Problem to work on: Copy out the data below, swapping "hamburger menu" for "navigation menu" and leaving everything else as it is.
<<<<
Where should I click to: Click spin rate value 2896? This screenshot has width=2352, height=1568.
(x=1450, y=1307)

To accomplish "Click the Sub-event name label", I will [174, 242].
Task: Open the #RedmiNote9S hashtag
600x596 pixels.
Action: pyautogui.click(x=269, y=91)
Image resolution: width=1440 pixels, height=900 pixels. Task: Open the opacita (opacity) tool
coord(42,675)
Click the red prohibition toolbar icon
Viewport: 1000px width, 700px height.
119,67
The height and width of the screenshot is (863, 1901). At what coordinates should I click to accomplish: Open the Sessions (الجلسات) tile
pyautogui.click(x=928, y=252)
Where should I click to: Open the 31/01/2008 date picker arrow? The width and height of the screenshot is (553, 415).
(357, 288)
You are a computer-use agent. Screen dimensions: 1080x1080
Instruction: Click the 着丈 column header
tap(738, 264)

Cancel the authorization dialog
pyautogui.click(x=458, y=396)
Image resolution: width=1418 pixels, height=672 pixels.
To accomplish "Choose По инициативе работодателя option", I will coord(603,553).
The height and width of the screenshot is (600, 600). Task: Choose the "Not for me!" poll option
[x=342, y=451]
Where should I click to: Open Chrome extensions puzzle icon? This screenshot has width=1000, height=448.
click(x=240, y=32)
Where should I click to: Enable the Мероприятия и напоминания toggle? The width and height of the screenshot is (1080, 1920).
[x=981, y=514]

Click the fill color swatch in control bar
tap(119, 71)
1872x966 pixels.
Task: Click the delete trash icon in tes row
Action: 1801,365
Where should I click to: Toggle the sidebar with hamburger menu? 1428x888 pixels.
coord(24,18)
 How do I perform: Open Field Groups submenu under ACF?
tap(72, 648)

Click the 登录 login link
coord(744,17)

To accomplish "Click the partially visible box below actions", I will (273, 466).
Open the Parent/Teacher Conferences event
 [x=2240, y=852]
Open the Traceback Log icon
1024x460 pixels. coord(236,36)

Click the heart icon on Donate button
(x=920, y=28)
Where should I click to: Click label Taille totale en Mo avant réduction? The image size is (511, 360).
>>>>
Solution to the problem:
Where should I click to: Click spin rate value 2896? This screenshot has width=2352, height=1568.
(x=1450, y=1307)

To accomplish "Click the Sub-event name label", I will [174, 242].
Task: Open the #RedmiNote9S hashtag
600x596 pixels.
Action: pyautogui.click(x=269, y=91)
Image resolution: width=1440 pixels, height=900 pixels. Task: Open the opacita (opacity) tool
coord(42,675)
Click the red prohibition toolbar icon
Viewport: 1000px width, 700px height.
119,67
The height and width of the screenshot is (863, 1901). At what coordinates should I click to accomplish: Open the Sessions (الجلسات) tile
pyautogui.click(x=928, y=252)
Where should I click to: Open the 31/01/2008 date picker arrow? The width and height of the screenshot is (553, 415).
(357, 288)
You are a computer-use agent. Screen dimensions: 1080x1080
Instruction: Click the 着丈 column header
tap(738, 264)

Cancel the authorization dialog
pyautogui.click(x=458, y=396)
Image resolution: width=1418 pixels, height=672 pixels.
To accomplish "Choose По инициативе работодателя option", I will coord(603,553).
The height and width of the screenshot is (600, 600). Task: Choose the "Not for me!" poll option
[x=342, y=451]
Where should I click to: Open Chrome extensions puzzle icon? This screenshot has width=1000, height=448.
click(x=240, y=32)
Where should I click to: Enable the Мероприятия и напоминания toggle? The width and height of the screenshot is (1080, 1920).
[x=981, y=514]

Click the fill color swatch in control bar
tap(119, 71)
1872x966 pixels.
Task: Click the delete trash icon in tes row
Action: 1801,365
Where should I click to: Toggle the sidebar with navigation menu? 1428x888 pixels.
coord(24,18)
 How do I perform: Open Field Groups submenu under ACF?
tap(72, 648)

Click the 登录 login link
coord(744,17)

To accomplish "Click the partially visible box below actions", I will (273, 466).
Open the Parent/Teacher Conferences event
 [x=2240, y=852]
Open the Traceback Log icon
1024x460 pixels. coord(236,36)

Click the heart icon on Donate button
(x=920, y=28)
Where should I click to: Click label Taille totale en Mo avant réduction? The image size is (511, 360).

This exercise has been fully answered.